8 oder 10 gut formulierten, überzeugenden Sätzen (auf keinen
Fall länger als eine Seite) endet Ihr Bewerbungsschreiben mit
der Bitte um ein Vorstellungsgespräch, der Grußformel,
Ihrer Unterschrift und dem Hinweis auf die Anlagen.
•
der Lebenslauf: des Curriculum Vitae (CV) ist mit das wichtigste
Dokument, das für oder gegen Sie spricht. Für die Bewerbung
gibt es nicht nur einen ein- für allemal feststehenden Lebenslauf,
sondern immer mehrere Varianten. Notwendig ist die „jeweilige“ Anpassung
des CVs an das besondere Anforderungsprofil des angestrebten Arbeitsplatzes.
Die wichtigsten Informationen müssen klar und übersichtlich
geordnet sein. Man bevorzugt computergeschriebene tabellarische CVs.
Der entscheidende Gedanke bei der Gestaltung des CVs ist: Was könnte
Sie für den angestrebten Arbeitsplatz in den Augen des Arbeitgebers
interessant machen, aufwerten, von anderen Mitbewerbern positiv unterscheiden?
Das CV wird v.a. unter 2 Aspekten analysiert: die Zeitfolge und die
Position. Bei der Zeitfolgeanalyse geht es um zeitliche Lücken
und Arbeitsplatzwechsel. Bei der Positionsanalyse geht es um den
Auf- und Abstieg, Berufs- und Arbeitsgebietswechsel. Das CV sollte
nach folgendem Schema aufgebaut sein.
Persönliche Daten
Ausbildung (besuchte Schultypen, Universität und Abschlüsse,
Schwerpunkte, Zeitangabe)
Berufstätigkeit (Berufsbezeichnung, Position, ev. Kurzbeschreibung,
Zeitangaben)
Weiterbildung)
besondere Kenntnisse (z.B. Fremdsprechen)
•
das Foto z.B. oben rechts auf dem CV; versuchen Sie einen professionelle
Eindruck zu vermitteln.
•
diverse Zeugniskopien durchaus auch unbeglaubigt
Das Bewerbungsgespräch
Verwechseln Sie Einstellungsprozeduren nicht Klassenarbeiten oder
Examina. Die Verfahren der Bewerberauswahl sollen keine guten oder
schlechten Noten zuordnen, sie sollen verhindern, dass sich jemand
enttäuscht in einer Position wieder findet, die gar nicht zur
Persönlichkeit und/oder Qualifikationen passt. Sie sollten zuerst
für sich selbst definieren, was Sie unter „Erfolg im Beruf“ verstehen,
was Sie in einigen Jahren erreicht haben wollen und wofür Sie
darauf zu verzichten bereit sind.
Ihr Ziel sollte sein, den für Sie optimalen Job mit dem größtmöglichen
Erfolg zu erreichen.
Bereiten Sie sich gezielt auf das Bewerbungsgespräch vor:
Informieren Sie sich bei der telefonischen Terminvereinbarung nach
dem präzisen Namen und Position Ihres Ansprechpartners, der
Adresse und ob Unterlagen nachzureichen sind.
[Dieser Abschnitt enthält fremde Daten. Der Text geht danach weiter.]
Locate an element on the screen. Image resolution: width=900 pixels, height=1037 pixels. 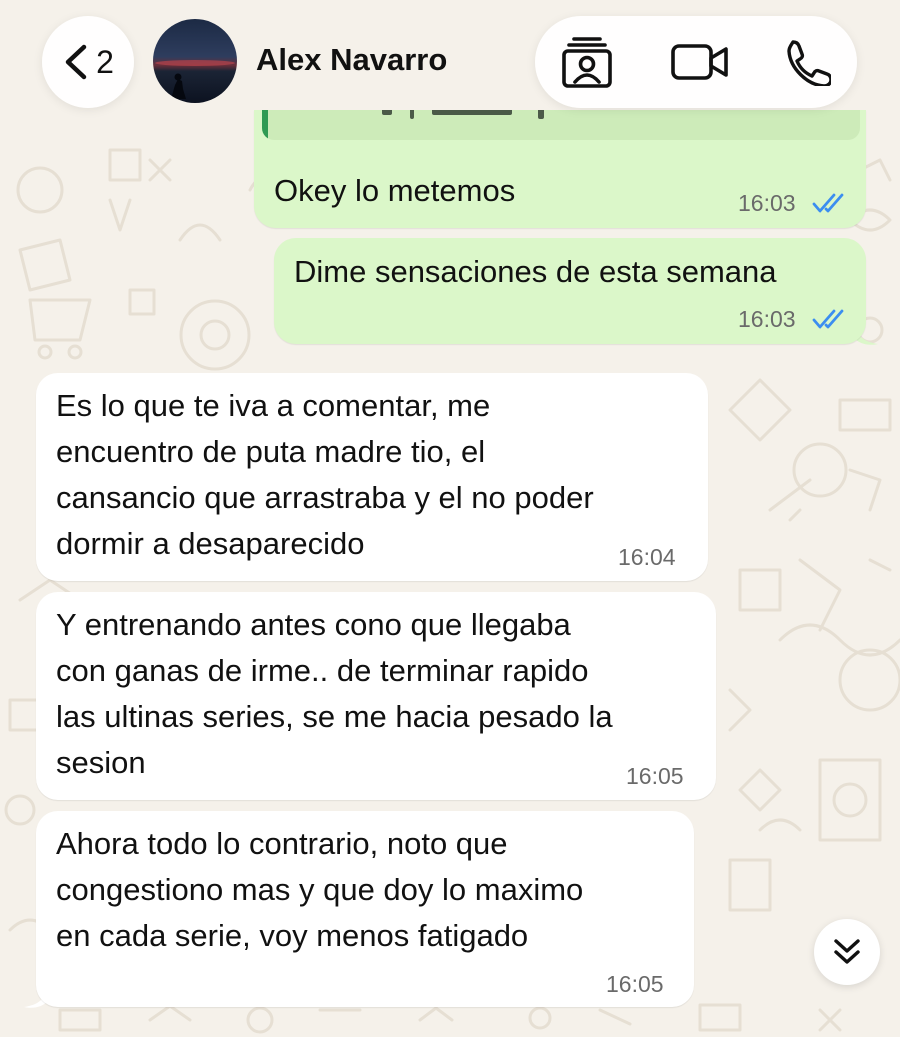
message-time: 16:04 is located at coordinates (647, 557).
Gehen Sie niemals zum Gespräch, ohne sich vorher über das
Unternehmen zu informieren.
Versuchen Sie auch, sich über die für die ausgeschriebene
Position erforderlichen Erfolgsfaktoren zu informieren, dann können
Sie sich gezielt vorbereiten.
Wir wünsche Ihnen viel Erfolg und natürlich einen Traumjob.